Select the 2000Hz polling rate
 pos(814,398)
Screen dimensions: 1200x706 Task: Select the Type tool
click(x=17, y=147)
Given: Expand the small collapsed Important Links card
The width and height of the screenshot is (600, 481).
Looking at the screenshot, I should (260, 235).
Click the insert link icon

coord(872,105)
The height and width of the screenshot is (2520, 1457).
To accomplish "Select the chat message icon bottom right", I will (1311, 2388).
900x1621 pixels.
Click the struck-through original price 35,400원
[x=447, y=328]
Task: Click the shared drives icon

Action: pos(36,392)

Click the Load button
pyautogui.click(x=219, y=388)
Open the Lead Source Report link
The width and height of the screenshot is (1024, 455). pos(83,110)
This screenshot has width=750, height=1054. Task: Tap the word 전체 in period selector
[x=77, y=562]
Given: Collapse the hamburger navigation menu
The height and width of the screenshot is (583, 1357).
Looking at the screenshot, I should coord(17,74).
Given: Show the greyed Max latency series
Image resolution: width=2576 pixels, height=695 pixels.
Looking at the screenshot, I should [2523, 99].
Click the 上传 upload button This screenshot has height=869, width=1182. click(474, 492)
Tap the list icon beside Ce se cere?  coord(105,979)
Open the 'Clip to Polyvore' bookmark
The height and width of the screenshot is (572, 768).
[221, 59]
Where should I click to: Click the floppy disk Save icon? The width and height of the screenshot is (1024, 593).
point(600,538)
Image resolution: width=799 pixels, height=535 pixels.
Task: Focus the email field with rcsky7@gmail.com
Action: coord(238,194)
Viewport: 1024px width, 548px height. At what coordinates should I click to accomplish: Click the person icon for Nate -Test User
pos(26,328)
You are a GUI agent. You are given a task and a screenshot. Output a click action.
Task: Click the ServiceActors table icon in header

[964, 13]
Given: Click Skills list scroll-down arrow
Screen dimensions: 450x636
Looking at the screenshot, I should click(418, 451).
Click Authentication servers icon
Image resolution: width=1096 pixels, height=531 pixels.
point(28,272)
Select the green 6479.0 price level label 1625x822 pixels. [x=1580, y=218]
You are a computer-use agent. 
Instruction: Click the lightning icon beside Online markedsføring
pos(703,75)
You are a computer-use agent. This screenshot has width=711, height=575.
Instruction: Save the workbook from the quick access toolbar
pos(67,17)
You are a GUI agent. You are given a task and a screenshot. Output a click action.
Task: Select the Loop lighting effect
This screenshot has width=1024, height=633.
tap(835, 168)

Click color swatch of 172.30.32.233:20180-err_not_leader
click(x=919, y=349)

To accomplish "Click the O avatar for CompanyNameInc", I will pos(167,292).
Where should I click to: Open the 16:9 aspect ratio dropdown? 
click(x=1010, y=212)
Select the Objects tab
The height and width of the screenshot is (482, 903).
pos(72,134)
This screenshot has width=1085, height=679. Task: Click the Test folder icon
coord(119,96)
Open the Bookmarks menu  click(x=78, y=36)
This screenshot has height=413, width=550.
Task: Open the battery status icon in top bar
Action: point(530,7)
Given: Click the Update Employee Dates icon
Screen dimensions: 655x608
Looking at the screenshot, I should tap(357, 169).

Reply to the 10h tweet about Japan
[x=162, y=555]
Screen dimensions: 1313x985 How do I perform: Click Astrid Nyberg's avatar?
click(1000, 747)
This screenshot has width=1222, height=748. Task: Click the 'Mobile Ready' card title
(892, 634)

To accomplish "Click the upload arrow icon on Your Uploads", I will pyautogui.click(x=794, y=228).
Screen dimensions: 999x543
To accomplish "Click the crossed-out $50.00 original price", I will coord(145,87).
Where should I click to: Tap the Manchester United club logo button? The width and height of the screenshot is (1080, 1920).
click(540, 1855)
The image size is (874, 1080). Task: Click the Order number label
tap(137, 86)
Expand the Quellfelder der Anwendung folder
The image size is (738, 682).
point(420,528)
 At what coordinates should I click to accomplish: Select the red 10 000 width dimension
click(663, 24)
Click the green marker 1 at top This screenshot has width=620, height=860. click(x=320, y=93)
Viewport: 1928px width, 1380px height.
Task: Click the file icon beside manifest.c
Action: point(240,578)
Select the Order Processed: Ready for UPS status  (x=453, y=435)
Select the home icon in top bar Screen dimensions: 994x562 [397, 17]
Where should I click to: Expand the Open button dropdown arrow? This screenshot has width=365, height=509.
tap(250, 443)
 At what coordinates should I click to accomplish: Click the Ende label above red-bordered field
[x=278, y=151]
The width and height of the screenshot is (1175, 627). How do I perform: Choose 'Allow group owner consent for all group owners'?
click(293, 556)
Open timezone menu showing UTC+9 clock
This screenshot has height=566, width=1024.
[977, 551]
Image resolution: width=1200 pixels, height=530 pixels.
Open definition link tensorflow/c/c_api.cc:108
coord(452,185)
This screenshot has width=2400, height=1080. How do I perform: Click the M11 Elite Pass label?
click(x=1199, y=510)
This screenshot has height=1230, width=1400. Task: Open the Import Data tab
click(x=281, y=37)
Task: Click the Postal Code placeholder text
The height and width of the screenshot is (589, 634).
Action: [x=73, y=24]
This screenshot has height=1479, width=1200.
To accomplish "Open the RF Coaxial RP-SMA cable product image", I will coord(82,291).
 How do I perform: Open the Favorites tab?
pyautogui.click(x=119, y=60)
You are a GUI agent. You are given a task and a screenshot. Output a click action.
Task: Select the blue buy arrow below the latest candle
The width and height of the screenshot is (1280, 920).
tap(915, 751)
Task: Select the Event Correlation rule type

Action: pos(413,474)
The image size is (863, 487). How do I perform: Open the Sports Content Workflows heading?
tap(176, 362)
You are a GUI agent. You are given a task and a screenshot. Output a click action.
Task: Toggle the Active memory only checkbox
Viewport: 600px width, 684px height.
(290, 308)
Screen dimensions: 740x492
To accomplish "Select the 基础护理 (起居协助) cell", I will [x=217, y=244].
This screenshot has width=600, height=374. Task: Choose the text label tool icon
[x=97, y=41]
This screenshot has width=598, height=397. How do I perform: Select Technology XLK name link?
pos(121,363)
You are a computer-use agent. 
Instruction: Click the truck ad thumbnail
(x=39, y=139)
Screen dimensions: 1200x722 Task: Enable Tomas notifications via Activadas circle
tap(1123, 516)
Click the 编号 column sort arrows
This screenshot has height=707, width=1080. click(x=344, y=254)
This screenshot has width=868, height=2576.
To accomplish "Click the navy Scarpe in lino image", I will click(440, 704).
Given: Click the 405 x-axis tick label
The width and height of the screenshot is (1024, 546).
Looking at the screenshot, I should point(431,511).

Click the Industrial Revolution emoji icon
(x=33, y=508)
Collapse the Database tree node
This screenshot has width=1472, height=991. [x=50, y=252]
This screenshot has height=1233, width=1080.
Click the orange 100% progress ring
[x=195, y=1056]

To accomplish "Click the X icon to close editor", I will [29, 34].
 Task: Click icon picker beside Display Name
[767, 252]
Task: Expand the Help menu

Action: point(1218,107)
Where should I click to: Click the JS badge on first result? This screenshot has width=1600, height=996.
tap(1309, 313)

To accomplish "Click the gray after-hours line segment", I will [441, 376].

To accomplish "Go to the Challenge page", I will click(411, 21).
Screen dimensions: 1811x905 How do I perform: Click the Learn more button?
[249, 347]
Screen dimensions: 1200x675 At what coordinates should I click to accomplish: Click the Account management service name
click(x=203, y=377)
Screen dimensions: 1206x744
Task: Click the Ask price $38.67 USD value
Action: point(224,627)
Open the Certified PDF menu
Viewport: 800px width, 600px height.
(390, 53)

[Activity]:
Every line with "upload" in it should be copied from the entries above.

[Result for this exercise]:
Click the 上传 upload button This screenshot has height=869, width=1182. click(474, 492)
To accomplish "Click the upload arrow icon on Your Uploads", I will pyautogui.click(x=794, y=228).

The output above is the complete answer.